In four to six weeks, the League would have every asteroid in this Gravity Well stripped and processed.
"What would Captain Osei have done?" Yen asked. Osei was his predecessor, killed three months earlier when her ship took damage during a Jump Drive malfunction. Yen had inherited her task force, her crew, and her operational area. He had not inherited her experience.
Priya considered the question for long enough that Yen knew the answer would be honest rather than diplomatic. "She would have moved the task force to a blocking position between the convoy and the remaining unworked asteroids. Let them keep what they've already built on. Take the rest."
"That's not in the manual."
"No, sir."
"Is it in anyone's manual?"
"The Outer Line doesn't have a manual, sir. It has precedent."
Yen looked at the display again.

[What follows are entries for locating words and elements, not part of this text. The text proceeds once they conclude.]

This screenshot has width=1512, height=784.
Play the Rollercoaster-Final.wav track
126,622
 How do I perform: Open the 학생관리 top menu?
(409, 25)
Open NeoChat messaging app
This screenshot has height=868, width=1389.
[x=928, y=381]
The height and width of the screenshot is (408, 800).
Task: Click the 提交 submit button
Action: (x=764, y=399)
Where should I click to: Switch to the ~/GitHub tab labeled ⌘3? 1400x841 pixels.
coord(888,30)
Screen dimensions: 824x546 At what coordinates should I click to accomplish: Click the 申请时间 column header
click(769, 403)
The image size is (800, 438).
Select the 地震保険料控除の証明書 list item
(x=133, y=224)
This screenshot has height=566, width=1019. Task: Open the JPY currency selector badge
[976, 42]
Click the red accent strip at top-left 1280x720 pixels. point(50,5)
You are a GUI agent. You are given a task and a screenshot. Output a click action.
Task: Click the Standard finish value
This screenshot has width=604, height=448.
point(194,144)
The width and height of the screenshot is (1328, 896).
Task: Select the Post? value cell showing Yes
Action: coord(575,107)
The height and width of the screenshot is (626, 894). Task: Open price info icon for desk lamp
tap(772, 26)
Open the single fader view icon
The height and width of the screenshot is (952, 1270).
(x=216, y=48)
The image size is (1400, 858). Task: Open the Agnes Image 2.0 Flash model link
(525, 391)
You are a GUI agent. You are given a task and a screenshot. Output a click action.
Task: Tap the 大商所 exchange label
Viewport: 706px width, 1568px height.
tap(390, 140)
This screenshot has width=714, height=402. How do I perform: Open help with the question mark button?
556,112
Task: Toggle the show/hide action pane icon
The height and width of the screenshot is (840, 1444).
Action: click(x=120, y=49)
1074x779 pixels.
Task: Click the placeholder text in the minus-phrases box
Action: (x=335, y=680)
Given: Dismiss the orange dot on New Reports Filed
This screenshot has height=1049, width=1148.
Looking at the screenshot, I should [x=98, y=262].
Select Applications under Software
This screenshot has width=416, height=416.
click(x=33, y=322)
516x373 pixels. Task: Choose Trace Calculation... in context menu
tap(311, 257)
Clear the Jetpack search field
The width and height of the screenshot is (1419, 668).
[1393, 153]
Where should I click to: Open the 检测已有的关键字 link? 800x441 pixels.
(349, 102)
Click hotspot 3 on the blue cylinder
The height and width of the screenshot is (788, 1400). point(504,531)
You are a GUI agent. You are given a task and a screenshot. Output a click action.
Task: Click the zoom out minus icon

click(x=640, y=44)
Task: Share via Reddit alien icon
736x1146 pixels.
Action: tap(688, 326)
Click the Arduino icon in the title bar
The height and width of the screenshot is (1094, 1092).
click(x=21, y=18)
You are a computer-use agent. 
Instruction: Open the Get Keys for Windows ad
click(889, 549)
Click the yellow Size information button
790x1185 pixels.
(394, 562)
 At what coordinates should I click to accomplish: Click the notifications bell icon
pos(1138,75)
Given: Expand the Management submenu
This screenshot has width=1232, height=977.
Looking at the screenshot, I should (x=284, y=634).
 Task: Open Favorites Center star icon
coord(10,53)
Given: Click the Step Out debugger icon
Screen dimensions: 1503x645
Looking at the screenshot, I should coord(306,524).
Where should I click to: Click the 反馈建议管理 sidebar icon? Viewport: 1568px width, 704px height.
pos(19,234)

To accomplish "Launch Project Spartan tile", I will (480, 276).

Seven League ships. Fourteen Federation ships. The math was simple. The politics were not. If he followed Section 12.1, he would be procedurally correct and operationally useless. If he followed Osei's precedent, he would be establishing facts on the ground with no authorization to do so. Both choices had consequences. Neither had a clean answer.
He thought about his wife's stylus, sitting in the breast pocket of his uniform. He thought about the four hundred and twelve pages he had memorized and the footnote about processing times. He thought about Foreman Aguilar, who had been working this rock for five months and did not care about Federation survey codes.
"Priya, plot a course to position the task force along the unworked asteroid belt. Between the League convoy and the southern cluster. Standard defensive formation."
"Section 12.1, sir?"
"Is being filed simultaneously. I can do two things."
Priya's mouth twitched in something that wasn't quite a smile. "Aye, sir."
Yen unmuted the channel. "Foreman Aguilar, the Federation acknowledges your existing operations. We will be establishing our own operations in the unclaimed portions of this Gravity Well. I trust that won't be a problem."
Another long pause. "Depends on your definition of unclaimed, Commander."
"I suppose we'll find out."
He closed the channel and began drafting his report to Fleet Command. The report would reference Section 12.1. It would describe his actions as consistent with the Frontier Engagement Guidelines. It would be four pages long, properly formatted, with cross-references and appendices.
Somewhere in the margins, where nobody at Fleet Command would read it, he would note that Section 7.3 needed revision.
Priya was already issuing navigation orders to the task force. The Halcyon turned, slow and deliberate, her engines pushing her toward the unclaimed belt. Behind them, the League convoy resumed its work. Neither side had fired. Neither side had backed down. The Gravity Well was big enough for both of them, for now, and for now was all anyone on the Outer Line ever planned for.
Yen opened his manual to Section 12.1 and started reading it again. He had a feeling he would need it.